I remember being delighted to leave much of the hands-on running of the event to “the girls” and feeling, by the end of it, that I was happy to leave J-Soc more generally in their very capable (and more enthusiastic than my) hands.

The attendees for the event included several people from the Chinese and Arab cultural societies, plus my own entourage (including Liza O’Connor & my new flatmate Alan Gorman, who came from Catholic backgrounds), which might have been fascinating and/or beguiling for them.
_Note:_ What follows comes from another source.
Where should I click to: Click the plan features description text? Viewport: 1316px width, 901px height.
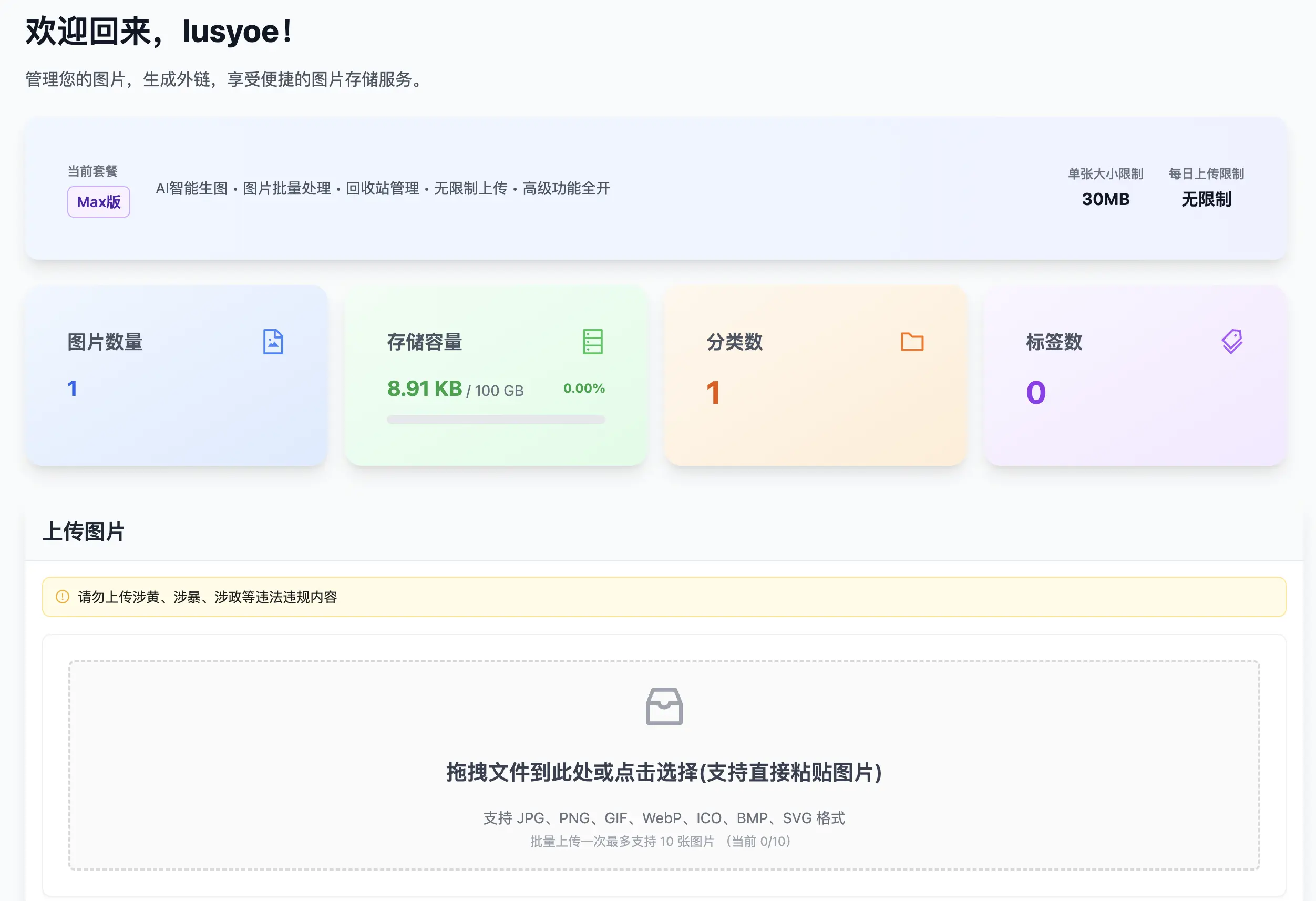(383, 189)
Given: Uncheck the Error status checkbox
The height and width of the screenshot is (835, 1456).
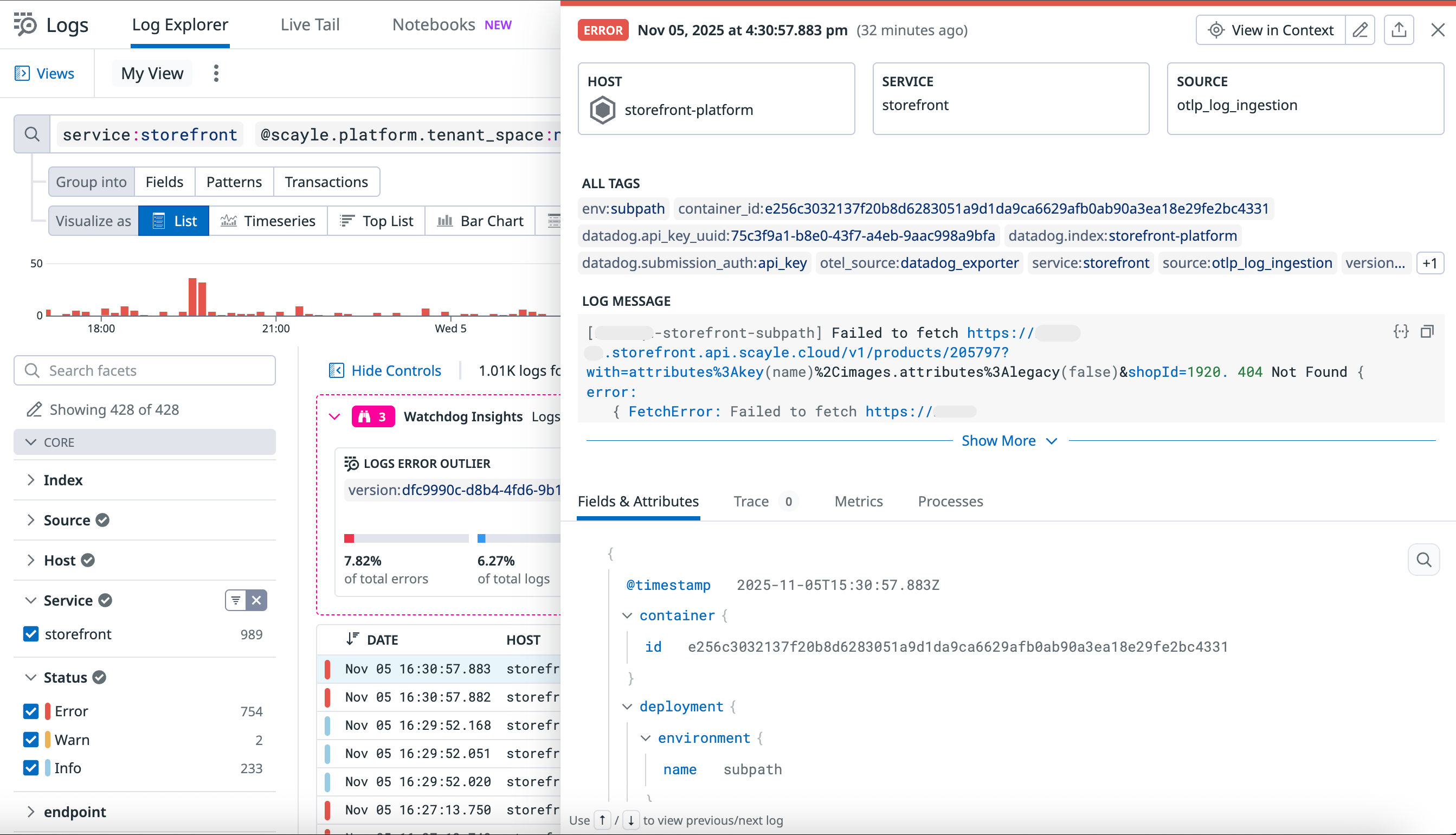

“Hastly” Day After The Big Event, Saturday 27 November 1982

Hastly [by which I think I meant “hassle-strewn”] day. Shopped in afternoon – Liza and Chantelle’s friend stayed for dinner. Went to union – got quite drunk…took L home quite late

The fact that I mention Chantelle’s friend in this context means, I’m pretty sure, that there must have been some sub-text. I don’t really remember, but I suspect that I was pretty “duncatering” by the Saturday and/but ended up preparing the Saturday dinner in question. “Got quite drunk” was probably a way to let off steam in the union after the catering stresses of the preceding few days.

The subtext is probably lost in the mists of time, but if I had a grump on in those days, people around me would have known about it. Actually I’m not sure the obviousness of my grump has changed much in the forty years since.

On the Monday I was “sorting out J-Soc stuff still” which probably irritated me, although I did find time in the afternoon to “visit Anju”.

But it is mostly work for the next few days, so I sense that I felt that I was behind where I wanted to be with my essays and the like. Either that or some sort of interpersonal grump that I was too polite to write down and which is now, mercifully, long-since forgotten.